I first encountered Geoffrey Chaucer’s “The Canterbury Tales” over 40 years ago, courtesy of my old English schoolteacher. During that time, he attempted (whether successfully, or otherwise) to instil a love of poetry and literature into his pupils. Not sure if he thought that he was banging his head against a brick wall, but I still remember to this day much that he taught us. And I always recall that a particular favourite of his was Chaucer’s “Canterbury Tales.”
He also said something that still reverberates in my memory, something about comparing many of the tales to scenes from the “Carry On” films! I suppose, in some ways, he wasn’t too far off the truth. Although Chaucer’s language is far richer and more poetic, both manage to convey comic human desires and frailties that everyone can easily recognise and heartily laugh at – regardless of the vast distance in time from each other.
This particular production by the young company of Close Up Theatre brings Chaucer’s stories to colourful life. Even though the original writing stems from the 14th century, I (and much of the audience) laughed aloud at the absurd situations that many of the characters would find themselves in. For the uninitiated, many of Chaucer’s tales are unapologetically lusty, bawdy, raucous and filled to the brim with the basic thrusts of primal desire. I even noticed the prominent placing of two ripe turnips, as well as a large cucumber on two of the cast members during the prelude, thus giving us all a taste and a warning, of what would soon unfold before us. Yet at the same time, many of the tales display a strong humanistic moral quality, that is presented here by this very gifted young cast, with a great deal of foresight, energy, intelligence and wit.
The plot follows a disparate group of pilgrims as they travel to Canterbury, taking some rest on their journey in a local tavern. It is there (after much strong ale is consumed) that the travellers relax and then regale each other with many a tall tale full of wenching, brawling, conniving and lewd physical intentions that leave very little to the imagination!
The cast then switch roles, in the blink of an eye, inhabiting a variety of costumes, giving a youthful vitality and truth to the poetic language, while the audience sits back and revels in the honest vulgarity of the performances.

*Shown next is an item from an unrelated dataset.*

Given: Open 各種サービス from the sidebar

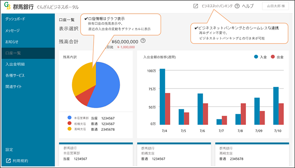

During the course of one of the tales, there is much energetic leaping in and out of beds (or more accurately, carefully positioned white sheets) that would no doubt draw an appreciative leery chuckle from the late Sid James!
For me however, the superb unified quality of all the players on show was the real strength of the production, with not as much as a false step, move or bungled line between them. I managed to have a few words afterwards with a couple of the cast and was mightily impressed at just how they had all managed to capture the sheer volume, as well as the richness of Chaucer’s dialogue and prose – all within a week! This was a tremendous achievement in itself.
So please don’t for one minute, imagine that this is some heavy, weighty, highbrow adaptation that is destined to be appreciated only by literary students and academics.
I can assure you that you will come away (following many a belly laugh) fully entertained at this faithful adaptation of one of the enduring glories of English literature. With this young Company richly deserving much loud applause for bringing these durable tales to the Fringe.